Hay algo –o bastante– de enigmático en la figura de Juan Azul, un muchacho madrileño de 27 años que, por supuesto, no se apellida así y del que tampoco sabíamos gran cosa, aparte de sus comienzos al frente de los muy poco difundidos Párpados y de su vida cotidiana como profesor de guitarra y músico al servicio de las causas y causantes que vayan surgiendo. Los mejores días ya han pasado es, en consecuencia, un estreno sin apenas claves y antecedentes, una obra personalísima fraguada en la prolongada soledad de una habitación familiar en Torrelodones (periferia de la capital) y donde se superponen las cuitas propias de un joven que se encara con angustias, demonios y anhelos sentimentales casi siempre fallidos.

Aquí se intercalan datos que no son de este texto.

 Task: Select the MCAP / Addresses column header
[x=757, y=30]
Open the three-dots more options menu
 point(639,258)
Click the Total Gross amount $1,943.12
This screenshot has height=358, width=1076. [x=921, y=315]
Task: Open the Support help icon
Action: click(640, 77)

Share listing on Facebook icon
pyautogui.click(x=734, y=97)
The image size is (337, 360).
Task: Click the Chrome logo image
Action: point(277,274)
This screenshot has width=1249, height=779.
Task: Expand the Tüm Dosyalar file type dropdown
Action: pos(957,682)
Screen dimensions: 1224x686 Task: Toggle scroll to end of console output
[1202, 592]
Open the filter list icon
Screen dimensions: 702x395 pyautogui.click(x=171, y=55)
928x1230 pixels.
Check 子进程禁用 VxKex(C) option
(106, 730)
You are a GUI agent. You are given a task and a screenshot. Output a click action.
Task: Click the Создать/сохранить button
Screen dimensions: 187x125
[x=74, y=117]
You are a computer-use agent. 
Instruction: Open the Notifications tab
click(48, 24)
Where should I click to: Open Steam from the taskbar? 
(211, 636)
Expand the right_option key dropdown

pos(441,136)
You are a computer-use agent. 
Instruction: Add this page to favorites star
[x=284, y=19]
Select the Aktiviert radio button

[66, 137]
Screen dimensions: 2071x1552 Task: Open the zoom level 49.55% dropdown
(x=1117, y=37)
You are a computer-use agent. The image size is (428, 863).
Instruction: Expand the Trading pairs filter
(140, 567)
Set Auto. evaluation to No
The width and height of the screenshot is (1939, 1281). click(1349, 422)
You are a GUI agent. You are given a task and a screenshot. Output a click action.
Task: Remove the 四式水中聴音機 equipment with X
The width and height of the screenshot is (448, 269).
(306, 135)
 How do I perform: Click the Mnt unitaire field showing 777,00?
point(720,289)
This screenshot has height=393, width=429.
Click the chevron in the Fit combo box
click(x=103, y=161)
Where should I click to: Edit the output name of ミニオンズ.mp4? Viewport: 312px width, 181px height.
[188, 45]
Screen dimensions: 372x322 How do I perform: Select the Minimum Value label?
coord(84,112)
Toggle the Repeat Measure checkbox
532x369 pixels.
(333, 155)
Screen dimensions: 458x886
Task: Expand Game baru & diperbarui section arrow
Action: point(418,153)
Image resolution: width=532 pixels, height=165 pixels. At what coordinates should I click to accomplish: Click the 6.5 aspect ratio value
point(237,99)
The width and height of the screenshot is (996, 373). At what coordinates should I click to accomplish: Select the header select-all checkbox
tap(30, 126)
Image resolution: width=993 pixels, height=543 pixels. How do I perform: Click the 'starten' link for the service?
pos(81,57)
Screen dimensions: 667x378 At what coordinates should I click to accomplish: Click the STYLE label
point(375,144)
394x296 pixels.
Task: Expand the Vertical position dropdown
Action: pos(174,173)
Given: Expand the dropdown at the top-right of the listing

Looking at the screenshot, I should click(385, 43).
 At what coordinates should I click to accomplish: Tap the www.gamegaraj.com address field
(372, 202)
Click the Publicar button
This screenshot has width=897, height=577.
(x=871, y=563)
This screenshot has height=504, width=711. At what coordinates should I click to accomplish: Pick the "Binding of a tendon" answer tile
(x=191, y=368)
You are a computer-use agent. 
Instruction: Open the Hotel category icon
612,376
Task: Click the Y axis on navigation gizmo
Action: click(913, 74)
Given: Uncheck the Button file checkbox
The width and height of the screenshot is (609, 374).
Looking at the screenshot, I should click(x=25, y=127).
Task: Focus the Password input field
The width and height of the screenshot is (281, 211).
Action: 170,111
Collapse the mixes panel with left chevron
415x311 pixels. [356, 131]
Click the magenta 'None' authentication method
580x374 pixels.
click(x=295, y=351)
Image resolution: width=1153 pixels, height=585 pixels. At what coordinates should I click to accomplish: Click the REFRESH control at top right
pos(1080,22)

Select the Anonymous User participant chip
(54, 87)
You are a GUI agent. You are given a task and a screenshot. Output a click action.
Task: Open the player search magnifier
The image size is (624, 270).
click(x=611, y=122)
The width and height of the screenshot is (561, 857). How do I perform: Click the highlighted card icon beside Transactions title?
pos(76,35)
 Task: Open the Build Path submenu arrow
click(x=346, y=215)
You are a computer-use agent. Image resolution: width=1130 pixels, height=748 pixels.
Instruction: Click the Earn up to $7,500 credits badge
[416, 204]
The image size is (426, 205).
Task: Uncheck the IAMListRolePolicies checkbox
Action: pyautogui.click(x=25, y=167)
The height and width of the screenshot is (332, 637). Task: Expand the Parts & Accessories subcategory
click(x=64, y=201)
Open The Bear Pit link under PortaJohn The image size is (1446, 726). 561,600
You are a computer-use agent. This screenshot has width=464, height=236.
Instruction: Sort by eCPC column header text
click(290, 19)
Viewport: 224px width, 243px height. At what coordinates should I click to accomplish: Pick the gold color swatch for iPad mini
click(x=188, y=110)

Pero aquí no hay crónica generacional que baila, porque estas siete composiciones son una súbita inmersión en un universo propio y singularísimo, de difícil clasificación y rotunda originalidad. Basta escuchar el tema inaugural, Vampirillos, para comprenderlo: más allá de los enloquecedores teclados que van hilando los diferentes pasajes, es difícil recordar cuatro minutos del pop español durante los que sucedan tantas cosas.

 

Azul es un apellido artístico que evoca melancolía y ensimismamiento, lo mismo que ese timbre fino, agudo, frágil y ultrasensible, un enfoque precioso desde el punto de vista de esa nueva sensibilidad masculina en la que fuerzas y flaquezas se vuelven compañeras de ecuación. Juan se reconoce fascinado por las figuras personalísimas de Juana Molina y Kiko Veneno, manifiestos versos libres que le han marcado en su empeño de buscar una voz propia, sin referencias evidentes, alejada de hojas de estilo. Aunque puede que sea otra firma argentina, la de Lisandro Aristimuño, quien nos venga antes a la cabeza con este pop sintetizado y ultrasensible, en el que pálpitos y evanescencias pueden ser extraños compañeros de viaje.

 

Quizá flaqueen algunas letras en torno a las frustraciones amorosas, que son propias de cualquier edad y condición pero aquí se plasman a veces con un lenguaje demasiado párvulo. Los laberintos melódicos, en cambio, se antojan fascinantes. Porque Los mejores días… parece optar a disco artesano y ensimismado, a bedroom pop de una autocontemplación inmisericorde, pero acaba incorporando a un coproductor cualificado, Dan Nisenson, y, sobre todo, a esa alineación de maderas y metales –flautas, saxos, trompetas– que lo colorean todo y provocan súbitos chisporroteos.

 

Son apenas 28 minutos de música, pero de episodios tan reconcentrados que no dejan sensación de racanería. Ahí está el synth pop a tumba abierta de Me dijo ser tuyo, el lirismo inquietante de El valle de las muñecas, el grave y solemne paisaje anímico que se testimonia, casi con aires de saeta, en el tema que da título a la colección. Lo mejor, con todo, es la intensa sensación de curiosidad que acaba provocando este debut. Azul puede que siga siendo un enigma durante alguna temporada, pero apetece mucho desentrañarlo.